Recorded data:
- - - - -

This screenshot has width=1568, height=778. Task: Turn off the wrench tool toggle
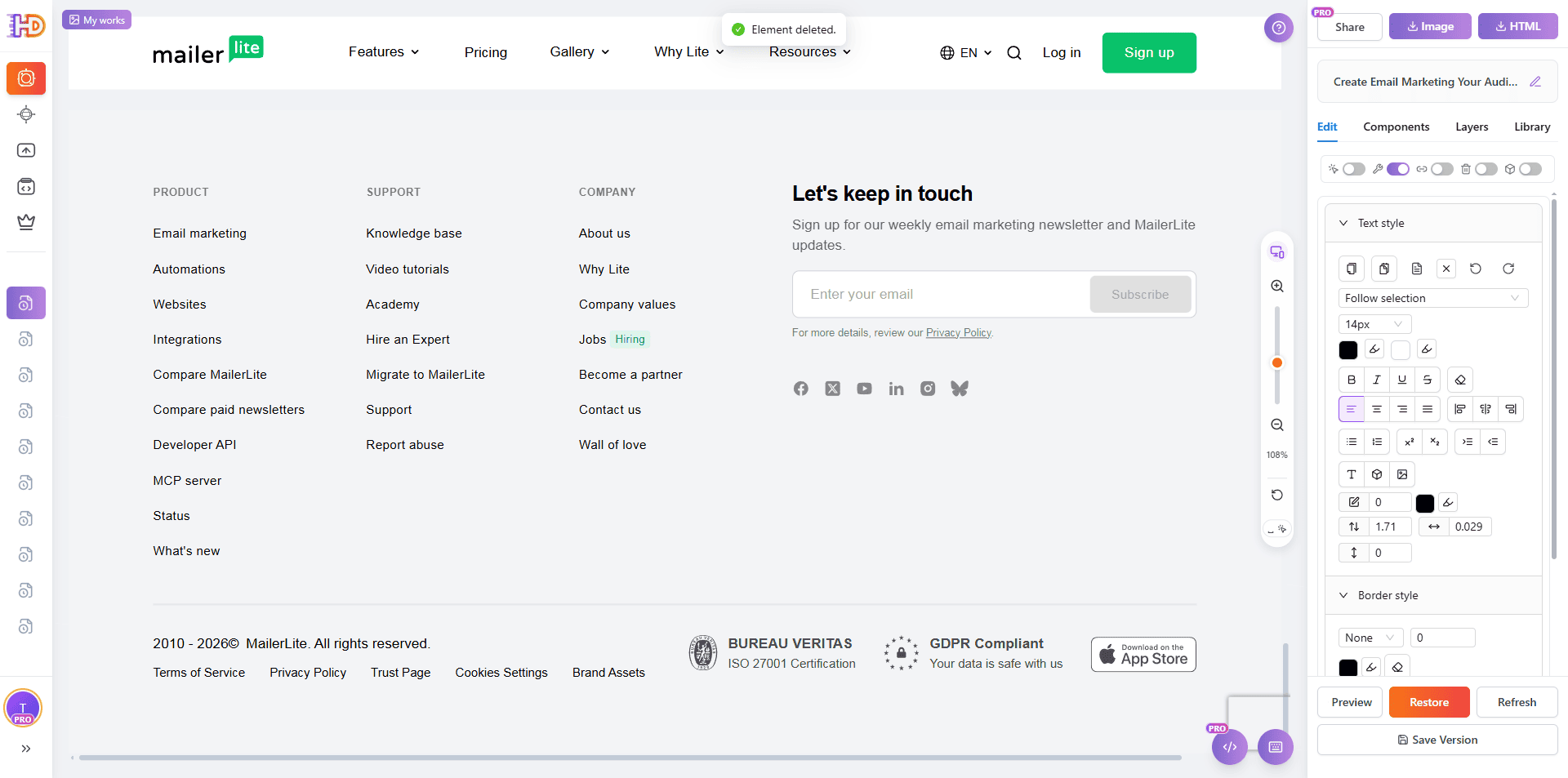pos(1397,169)
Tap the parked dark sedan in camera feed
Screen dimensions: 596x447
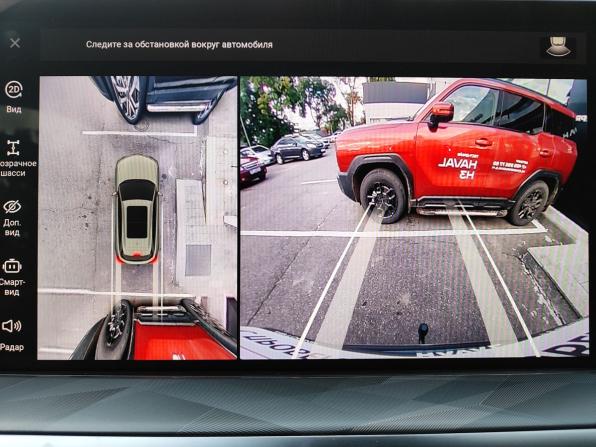pos(298,148)
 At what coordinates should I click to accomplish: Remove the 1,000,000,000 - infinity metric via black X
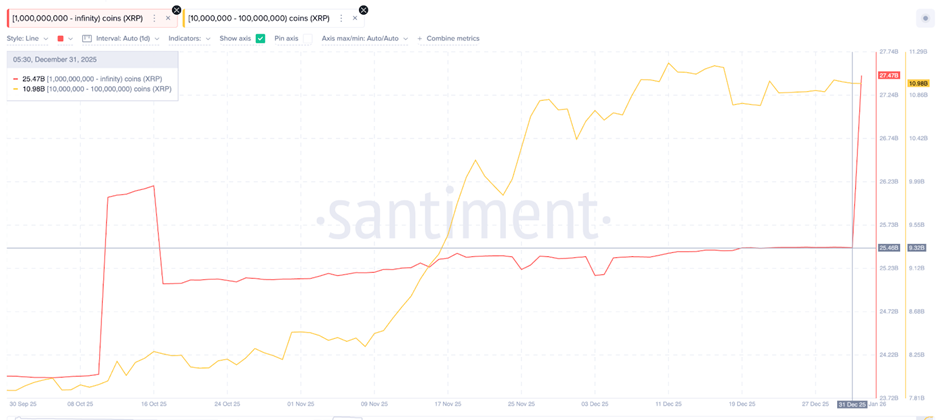pos(177,10)
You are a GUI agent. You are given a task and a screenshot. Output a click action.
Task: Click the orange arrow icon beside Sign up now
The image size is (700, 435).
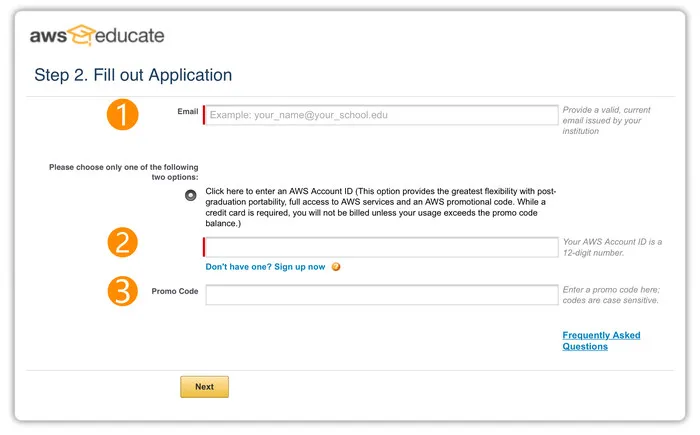[x=336, y=267]
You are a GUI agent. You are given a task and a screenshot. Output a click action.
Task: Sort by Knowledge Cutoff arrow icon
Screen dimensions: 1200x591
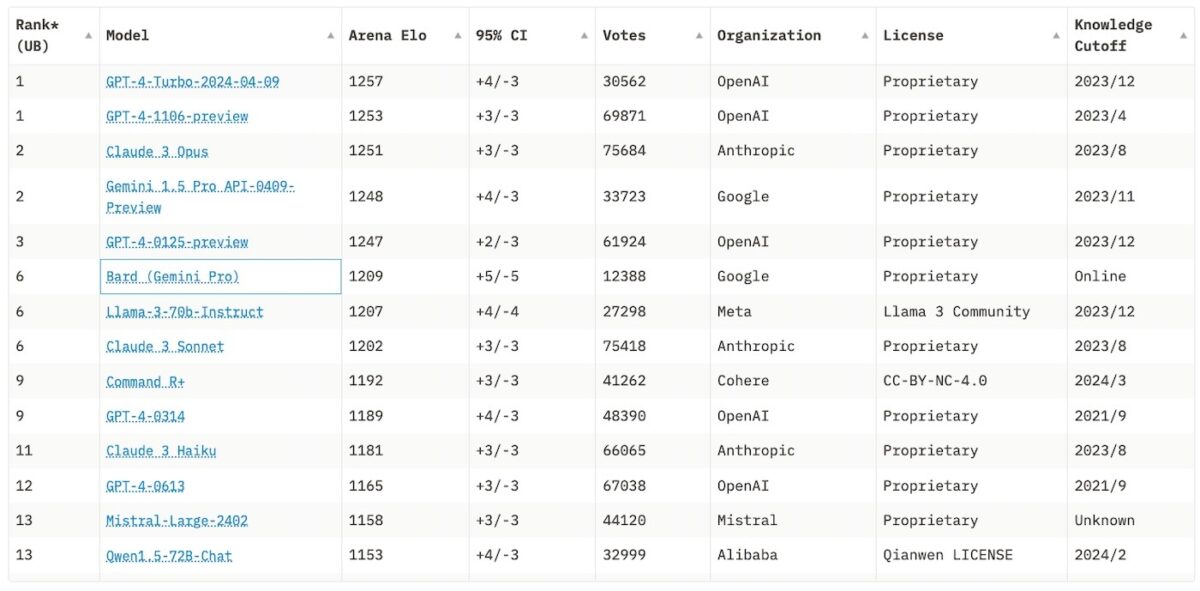[1183, 35]
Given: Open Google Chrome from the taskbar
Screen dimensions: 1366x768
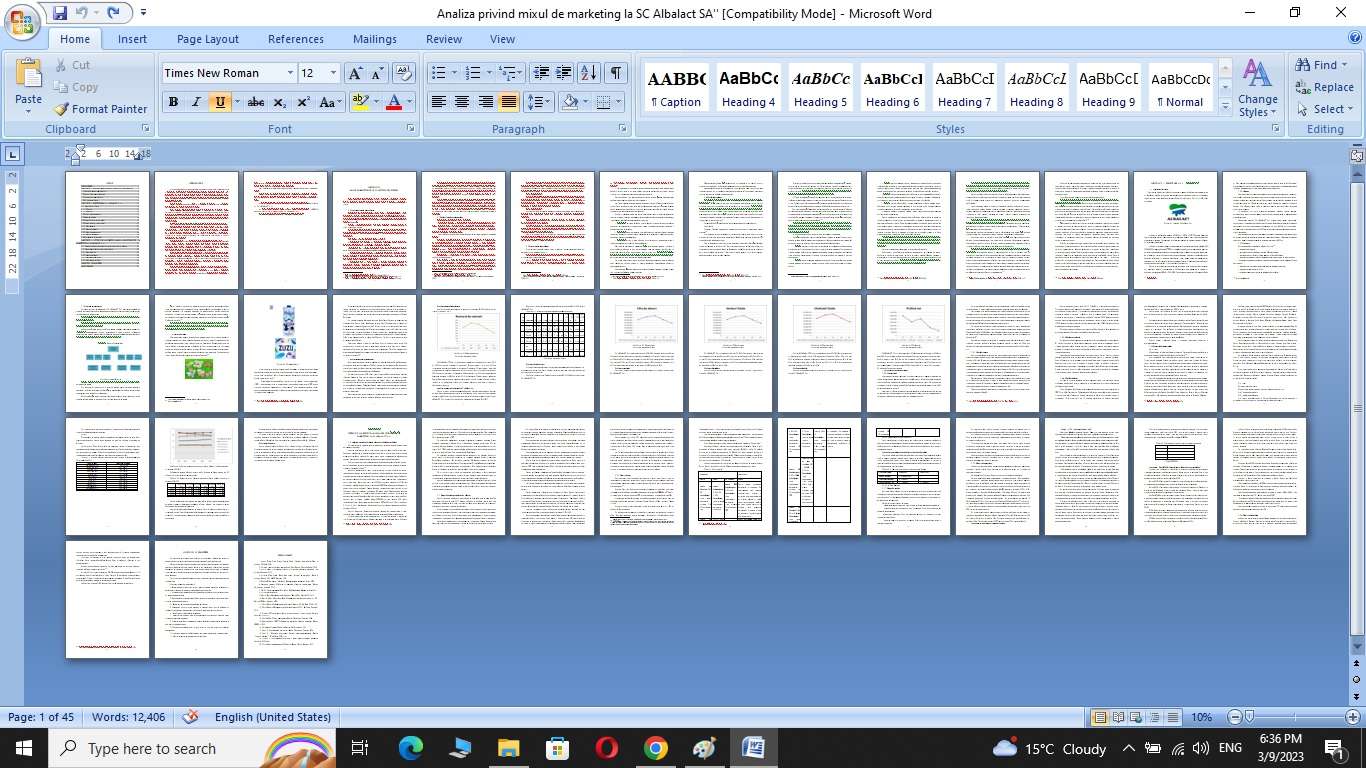Looking at the screenshot, I should click(655, 748).
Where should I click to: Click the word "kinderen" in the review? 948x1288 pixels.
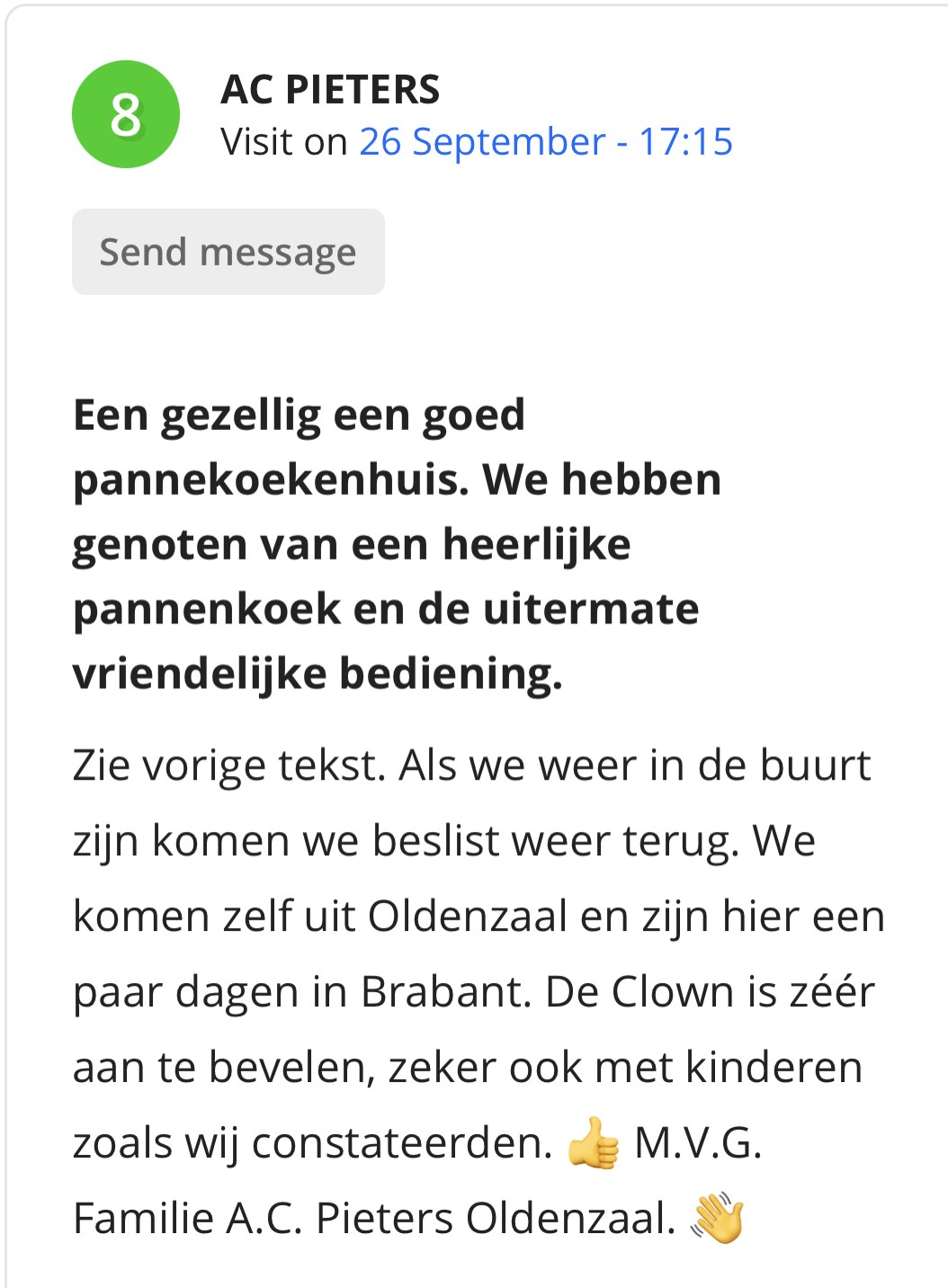(x=774, y=1068)
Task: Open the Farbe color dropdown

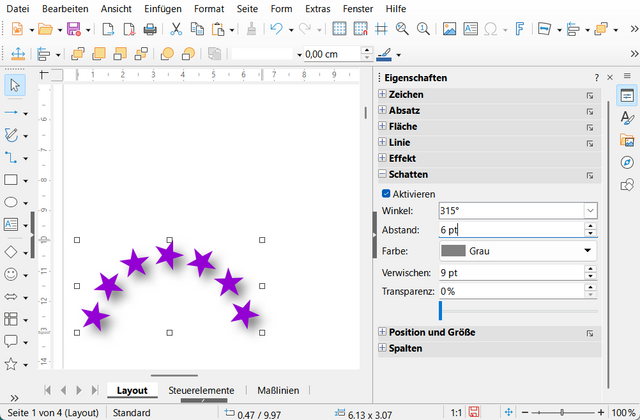Action: pos(588,250)
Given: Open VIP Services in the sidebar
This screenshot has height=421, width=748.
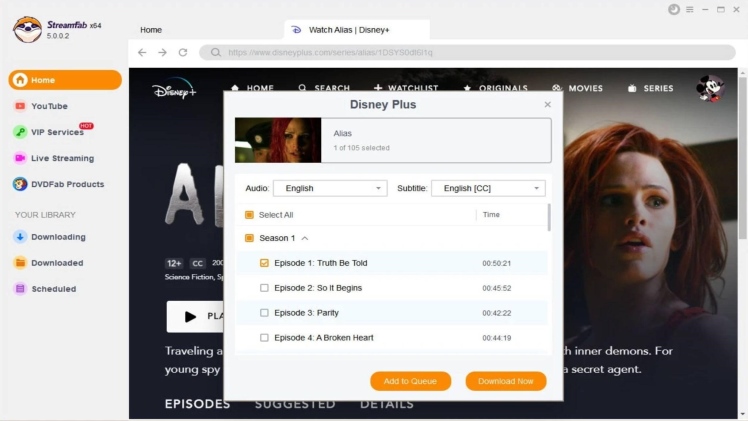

- - - - -

_Task_:
The required answer is a single number: how many lines above hold the string "icon".

_Solution below_:
2